Apareció cuando era yo aún pequeño, quizás dos o tres años.
Recuerdo que me despertaba aterrorizado con un dolor insoportable en el plexo  como si se me hundieran los huesos para adentro,  los ojos se me abrían como diamantes circulares para poder ver, o mejor dicho, intentar ver a mi perseguidor oculto, a ese sonido que parecía venir de un subsuelo oscuro y lejano: el Bombo.

El Bombo -que en mi mente retumbaría por todos los años que viví en aquella casa de piedra y madera- se hizo presente como un majestuoso rey, como el emperador del mundo oscuro y laberíntico de mi mente infantil.  

El Bombo se presentó no solo en mis sueños sino que continuaba en mi living de la infancia, lleno de enormes muebles de madera de roble, con dragones y gárgolas tallados por todas partes y las sillas de cueros remachados con hierro.  

La oscuridad competía en presencia con el silencio. Como un frío en la médula, un espanto sincopado y rítmico a la antesala de la locura.

La mortalidad del frío vacío era de tal peso que se congelaba el ambiente de mi pequeña existencia y así, gélido, silencio y oscuro se presentaban mis demonios corporeizados, encarnados en el Bombo que latía como un corazón infinito y muerto como un pedazo de metal de las entrañas de la tierra.  

La soledad era como un espejismo en el cual no se reflejaba más que la nada y el espacio infinito de la marea eterna del sin sentido, una existencia aislada de la fuente de la vida.  

Terror a lo incomprensible, horror al eterno vacío, pánico de quedar atrapado en la esfera de lo inenarrable.  ¿Fue un sueño?  ¿Fueron muchos sueños?  ¿Fue solo una pesadilla que se repetía como un monstruo que nunca se sacia?.  
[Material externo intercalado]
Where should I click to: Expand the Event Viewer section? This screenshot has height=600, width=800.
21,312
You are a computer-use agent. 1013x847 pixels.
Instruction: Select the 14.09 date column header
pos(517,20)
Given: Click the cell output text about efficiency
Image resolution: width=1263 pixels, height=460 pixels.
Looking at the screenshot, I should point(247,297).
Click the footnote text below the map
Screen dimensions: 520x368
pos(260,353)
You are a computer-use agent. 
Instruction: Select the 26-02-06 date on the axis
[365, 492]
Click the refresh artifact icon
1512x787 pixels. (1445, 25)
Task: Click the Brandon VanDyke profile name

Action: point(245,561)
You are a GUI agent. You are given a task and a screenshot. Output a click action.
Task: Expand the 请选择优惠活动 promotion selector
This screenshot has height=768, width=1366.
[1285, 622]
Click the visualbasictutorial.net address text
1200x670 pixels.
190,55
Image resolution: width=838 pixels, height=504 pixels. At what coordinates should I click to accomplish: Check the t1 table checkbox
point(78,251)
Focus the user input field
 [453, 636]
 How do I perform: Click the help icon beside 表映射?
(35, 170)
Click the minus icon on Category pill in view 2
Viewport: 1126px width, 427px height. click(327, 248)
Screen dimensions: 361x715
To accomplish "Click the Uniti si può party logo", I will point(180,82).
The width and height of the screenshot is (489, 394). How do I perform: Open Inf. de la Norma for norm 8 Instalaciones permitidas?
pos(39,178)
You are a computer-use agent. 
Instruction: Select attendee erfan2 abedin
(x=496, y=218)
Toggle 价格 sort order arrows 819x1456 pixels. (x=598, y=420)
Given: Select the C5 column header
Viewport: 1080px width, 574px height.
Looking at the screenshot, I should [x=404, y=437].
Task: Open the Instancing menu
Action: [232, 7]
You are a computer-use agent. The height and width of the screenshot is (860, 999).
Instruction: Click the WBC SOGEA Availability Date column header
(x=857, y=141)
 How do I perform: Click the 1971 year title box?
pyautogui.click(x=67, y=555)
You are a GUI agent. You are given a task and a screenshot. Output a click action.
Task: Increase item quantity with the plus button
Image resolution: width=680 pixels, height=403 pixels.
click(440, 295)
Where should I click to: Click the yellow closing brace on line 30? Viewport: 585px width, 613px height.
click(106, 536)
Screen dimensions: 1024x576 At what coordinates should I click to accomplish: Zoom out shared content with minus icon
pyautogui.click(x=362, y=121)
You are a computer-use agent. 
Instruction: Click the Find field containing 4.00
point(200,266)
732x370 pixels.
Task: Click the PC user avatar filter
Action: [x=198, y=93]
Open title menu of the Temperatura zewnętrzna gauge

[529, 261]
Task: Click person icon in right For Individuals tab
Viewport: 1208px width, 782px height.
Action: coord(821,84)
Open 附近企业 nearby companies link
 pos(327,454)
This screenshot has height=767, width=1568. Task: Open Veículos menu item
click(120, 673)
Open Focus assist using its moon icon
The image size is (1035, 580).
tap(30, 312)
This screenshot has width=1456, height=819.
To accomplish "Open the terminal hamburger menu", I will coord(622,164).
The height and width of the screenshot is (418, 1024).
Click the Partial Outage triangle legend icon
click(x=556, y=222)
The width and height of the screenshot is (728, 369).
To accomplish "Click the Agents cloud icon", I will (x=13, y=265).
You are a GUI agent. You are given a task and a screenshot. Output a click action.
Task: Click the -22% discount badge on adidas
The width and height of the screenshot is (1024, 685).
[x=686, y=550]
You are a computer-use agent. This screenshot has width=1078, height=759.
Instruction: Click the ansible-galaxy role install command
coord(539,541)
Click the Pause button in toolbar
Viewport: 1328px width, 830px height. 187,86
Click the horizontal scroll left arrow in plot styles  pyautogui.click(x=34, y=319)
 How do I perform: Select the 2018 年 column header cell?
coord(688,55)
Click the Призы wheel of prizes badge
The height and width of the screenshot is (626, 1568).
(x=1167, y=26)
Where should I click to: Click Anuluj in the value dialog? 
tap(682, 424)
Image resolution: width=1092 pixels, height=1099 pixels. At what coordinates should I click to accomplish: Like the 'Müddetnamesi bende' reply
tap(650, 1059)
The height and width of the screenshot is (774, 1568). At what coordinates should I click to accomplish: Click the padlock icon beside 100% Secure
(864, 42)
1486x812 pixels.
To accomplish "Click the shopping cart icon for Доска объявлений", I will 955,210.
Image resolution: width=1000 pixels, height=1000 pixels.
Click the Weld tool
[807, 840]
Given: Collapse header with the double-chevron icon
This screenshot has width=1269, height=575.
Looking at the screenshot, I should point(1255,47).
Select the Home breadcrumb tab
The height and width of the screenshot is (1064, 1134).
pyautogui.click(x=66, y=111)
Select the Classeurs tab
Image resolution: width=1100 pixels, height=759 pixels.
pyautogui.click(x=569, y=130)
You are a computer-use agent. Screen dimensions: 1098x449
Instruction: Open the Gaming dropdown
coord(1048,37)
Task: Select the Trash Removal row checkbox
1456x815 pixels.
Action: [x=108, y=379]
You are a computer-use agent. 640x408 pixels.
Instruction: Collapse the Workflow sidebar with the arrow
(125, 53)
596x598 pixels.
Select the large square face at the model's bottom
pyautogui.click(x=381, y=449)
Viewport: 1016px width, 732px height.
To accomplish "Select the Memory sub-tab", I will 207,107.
El Bombo no sabía de nada más que de atormentarme.  
Su sordo Bum – bum, seco y repetitivo se esparcía como miel agria por los pasillos de la casa y se pegaba a las paredes como moscas hambrientas.
El ciclo se repetía cada vez, siempre de noche, siempre en la oscuridad y nunca había allí nadie para rescatarme.  

Corría solo hacia debajo de la mesa a esconderme y esperar que pasara, era mucho el miedo y pocas las posibilidades de luchar con semejante enemigo, al que no veía, al que no conocía, y ni siquiera podía imaginar pero que sin embargo intuía como un agente de la desintegración de mí mismo.

El Bombo dejó de venir luego de un tiempo, ignoro si por desinterés o simplemente por que encontró más provechoso transformarse en otro miedo, en otro tormento.
La directriz de esa fuerza nunca la conocí, pero mucho tiempo más tarde logré pensar que era solo la representación de mis miedos y la sístole y diástole de mi corazón.  
Esa explicación me tranquilizó por muchos años hasta mi madurez, aunque siempre supe, en algún lugar íntimo de mi empequeñecido ser que esa era solo una explicación racional y simplona para alejar lo que en verdad pasaba y era que el Bombo –lo que sea que fuere- me estaba buscando.

AUGUST RIVERY, 1967 “LA SORDERA DE LOS NIÑOS” ·(Ed. Yammanuel & Cia. Ltd.)